Wood would later become passionate about ceramics, studying with many of the masters of the time.
She moved to Ojai in 1948, and was central to the town’s growth as a spiritual center and art community. With the help of Annie Besant, a supporter of progressive movements, the Beatrice Wood Center for the Arts was born.
Today, the center, an activity of the Happy Valley Foundation, is dedicated to creating and sustaining an environment of compassion where all forms of life are nurtured.
Kevin Wallace, the director of the Beatrice Wood Center for the Arts, along with his wife Sheryl, has lovingly preserved the late artist’s legacy. They make visitors feel welcome at the center, as they introduce them to the life and work of “Beato” (Wood’s nickname).
Wood’s studio is a wonderland, filled with all the tools an artist can imagine.
Wood had her own unique technique, specializing in “lusterware,” which involved coating her ceramic creations with luminescent and shimmering glazes that make them look like precious metals.
The studio still has many of the mixtures that Wood used in her work.
Wood also created molds to form faces and figures, and they too are found throughout the studio.
To this day, artists that work in her studio pull from these original molds, use the glazes she developed, and fire work in her kiln.
(A YouTube video by VideoCeramica shows Wood working in her studio and the techniques she used: https://www.youtube.com/watch?v=Yxv8k6g3i-A)
The highlight of the center is, of course, seeing her completed work.
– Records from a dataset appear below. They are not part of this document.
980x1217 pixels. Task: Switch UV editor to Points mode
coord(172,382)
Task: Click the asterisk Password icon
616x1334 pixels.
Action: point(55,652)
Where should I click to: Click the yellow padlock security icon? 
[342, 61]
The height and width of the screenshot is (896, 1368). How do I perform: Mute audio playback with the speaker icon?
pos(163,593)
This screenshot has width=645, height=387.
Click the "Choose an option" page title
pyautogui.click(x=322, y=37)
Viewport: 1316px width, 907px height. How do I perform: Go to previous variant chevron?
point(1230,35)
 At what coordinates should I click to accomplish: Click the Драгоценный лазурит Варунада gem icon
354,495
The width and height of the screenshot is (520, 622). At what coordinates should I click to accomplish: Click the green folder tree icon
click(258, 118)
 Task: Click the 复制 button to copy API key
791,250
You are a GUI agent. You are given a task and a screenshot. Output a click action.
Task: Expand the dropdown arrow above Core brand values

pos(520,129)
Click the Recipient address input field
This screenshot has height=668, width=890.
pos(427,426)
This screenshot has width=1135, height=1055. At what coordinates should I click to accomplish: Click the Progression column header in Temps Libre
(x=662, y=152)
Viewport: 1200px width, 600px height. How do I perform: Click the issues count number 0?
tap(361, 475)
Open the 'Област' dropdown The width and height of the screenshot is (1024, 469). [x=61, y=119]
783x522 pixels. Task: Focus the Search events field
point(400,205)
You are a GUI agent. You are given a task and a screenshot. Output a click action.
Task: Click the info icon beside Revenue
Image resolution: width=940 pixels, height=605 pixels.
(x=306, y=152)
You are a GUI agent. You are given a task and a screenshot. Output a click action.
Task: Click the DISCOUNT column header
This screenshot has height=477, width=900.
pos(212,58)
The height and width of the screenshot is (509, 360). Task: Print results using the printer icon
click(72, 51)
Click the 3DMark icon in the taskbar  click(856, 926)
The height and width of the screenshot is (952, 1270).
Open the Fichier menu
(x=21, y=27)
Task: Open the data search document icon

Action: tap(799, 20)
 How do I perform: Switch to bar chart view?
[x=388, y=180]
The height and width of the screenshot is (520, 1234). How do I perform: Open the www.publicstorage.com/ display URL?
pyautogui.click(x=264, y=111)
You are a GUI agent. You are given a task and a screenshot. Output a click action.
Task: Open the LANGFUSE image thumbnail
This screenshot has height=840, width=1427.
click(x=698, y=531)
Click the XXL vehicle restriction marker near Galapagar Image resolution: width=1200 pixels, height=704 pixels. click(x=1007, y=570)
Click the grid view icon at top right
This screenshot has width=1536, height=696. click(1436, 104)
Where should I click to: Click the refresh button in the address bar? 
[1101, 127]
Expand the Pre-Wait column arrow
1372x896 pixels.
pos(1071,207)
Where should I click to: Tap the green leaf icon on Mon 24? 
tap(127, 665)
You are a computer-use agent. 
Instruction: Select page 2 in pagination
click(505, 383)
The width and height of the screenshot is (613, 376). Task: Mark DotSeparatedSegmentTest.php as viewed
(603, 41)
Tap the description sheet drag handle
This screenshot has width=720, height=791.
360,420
Her drawings, ceramics, sculptures, and numerous other objects are on display as part of the center’s permanent collection.
A few items from the vast collection:
What makes the center truly unique is that you are actually in the home where Wood created her art and lived. There are photos, documents, memorabilia, and personal collections of Wood throughout the center.
The center’s gift shop features artwork (by Wood and other artists) that can be purchased, as well as a variety of art related books.
A must have is Wood’s 1985 autobiography “I Shock Myself.”
Even director James Cameron was so enthralled with Wood’s story, that he chose her as the basis of Rose after reading her book.
There is good reason that former Governor Pete Wilson once declared Wood a ”California Living Treasure.”
Even for a non-artist, it is hard not to be entranced by Wood’s ‘joie de vivre” (joy of living) and her wonderful sense of humor. One of the many photos of Wood inside the center shows her smiling while sitting with a group of young men and chocolate.
Another highlight of the center is the panoramic views of Happy Valley and the Topa Topa Mountains.
In 2017, the massive Thomas Fire surrounded the center, but luckily firefighters were on-hand to prevent any serious damage. Much of the landscape is growing back with the help of spring rain.
The center boasts an ongoing full calendar of exhibitions, performances and educational opportunities for both children and adults.
See http://www.beatricewood.com/schedule.html for a full schedule.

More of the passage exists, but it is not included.